**Items on finding words and elements**
* * * * * * *
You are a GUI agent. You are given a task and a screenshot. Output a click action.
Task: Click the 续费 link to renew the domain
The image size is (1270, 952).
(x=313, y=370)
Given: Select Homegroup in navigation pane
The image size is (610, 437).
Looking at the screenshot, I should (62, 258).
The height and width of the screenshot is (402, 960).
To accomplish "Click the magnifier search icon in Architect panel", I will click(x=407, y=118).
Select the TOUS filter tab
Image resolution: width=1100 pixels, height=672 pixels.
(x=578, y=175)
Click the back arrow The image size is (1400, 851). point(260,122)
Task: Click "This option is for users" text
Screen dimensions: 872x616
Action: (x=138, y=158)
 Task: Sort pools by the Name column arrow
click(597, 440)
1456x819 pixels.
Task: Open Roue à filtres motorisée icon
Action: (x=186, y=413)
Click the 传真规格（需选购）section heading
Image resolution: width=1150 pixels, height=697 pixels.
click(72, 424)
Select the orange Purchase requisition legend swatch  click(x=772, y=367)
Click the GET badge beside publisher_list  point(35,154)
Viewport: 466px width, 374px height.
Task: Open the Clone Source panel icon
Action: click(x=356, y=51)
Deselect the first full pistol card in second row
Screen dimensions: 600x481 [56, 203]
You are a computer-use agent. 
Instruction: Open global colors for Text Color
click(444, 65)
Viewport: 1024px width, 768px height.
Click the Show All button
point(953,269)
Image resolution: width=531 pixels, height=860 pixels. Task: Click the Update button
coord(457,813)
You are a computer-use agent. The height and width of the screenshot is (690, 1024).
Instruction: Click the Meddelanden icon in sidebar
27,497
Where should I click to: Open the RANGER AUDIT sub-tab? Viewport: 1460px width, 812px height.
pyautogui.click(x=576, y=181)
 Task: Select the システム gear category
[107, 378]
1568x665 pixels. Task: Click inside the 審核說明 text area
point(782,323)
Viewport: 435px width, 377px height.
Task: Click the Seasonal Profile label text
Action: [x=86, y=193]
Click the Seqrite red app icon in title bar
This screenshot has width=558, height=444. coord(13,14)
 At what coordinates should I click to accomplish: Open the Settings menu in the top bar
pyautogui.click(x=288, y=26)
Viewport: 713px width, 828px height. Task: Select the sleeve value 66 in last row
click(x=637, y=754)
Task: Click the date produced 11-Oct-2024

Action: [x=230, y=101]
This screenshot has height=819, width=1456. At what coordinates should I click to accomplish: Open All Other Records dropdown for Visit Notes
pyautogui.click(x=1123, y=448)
* * * * * * *
**Problem description**
Rewrite everything from the line containing "Viewport: 713px width, 828px" down to the end of the items above, requests included, with each coordinate in the answers multiplied by 1.1 and rounded to a whole number, halves rounding up. Leave every other number as it is.

**Result**
Viewport: 713px width, 828px height. Task: Select the sleeve value 66 in last row
click(x=701, y=829)
Task: Click the date produced 11-Oct-2024

Action: [x=253, y=111]
This screenshot has height=819, width=1456. At what coordinates should I click to accomplish: Open All Other Records dropdown for Visit Notes
pyautogui.click(x=1235, y=493)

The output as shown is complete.